Xipaia territory is part of a pristine rainforest area known as Terra do Meio (Middle Earth) that is dotted with dozens of Indigenous and traditional river communities. Internet connection there was rare until mid-2020, when a group of non-profits, including Health in Harmony and the Socio-Environmental Institute, financed installation of 17 antennae throughout the vast region.
Priority was given to communities with either health centers or market hubs for the production and sale of forest products, such as Brazil nuts. Signal can be painfully slow, especially on rainy days, yet it has connected people who were previously off the grid, and is enough for photos and videos to trickle out of the forest.
“The strategy was to improve communication and avoid unnecessary trips to the city,” said Marcelo Salazar, Health in Harmony’s Brazil program coordinator. “The internet makes it easier for health, education, and forest economy issues.” Fighting environmental crime was an added benefit, he added.

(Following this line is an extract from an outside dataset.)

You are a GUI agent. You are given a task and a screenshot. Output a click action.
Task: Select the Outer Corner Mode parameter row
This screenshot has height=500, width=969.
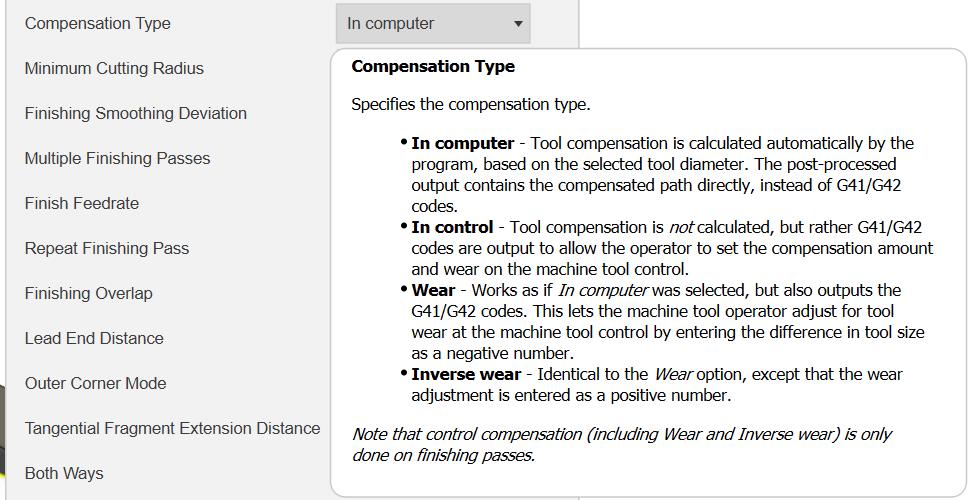tap(95, 383)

Four out of five Xipaia communities are now connected. Karimaa, the village where the barge was first spotted, has had internet since July 2020. Just three days after installation, when a teenager injured his head, a city doctor was able to assess his condition using photos sent over WhatsApp. That avoided a costly, complicated medevac during the COVID-19 pandemic.
But the case of the mining dredge marked the first time the Xipaia used the internet to protect their territory. In addition to sounding the alarm, four villages used WhatsApp to quickly organize a party of warriors to confront the miners. Painted with annatto, a local fruit that produces a red ink, and armed with bows, arrows and hunting rifles, they crammed into a small boat, according to Juma Xipaia. By the time they reached the location where the barge had been, however, it was gone.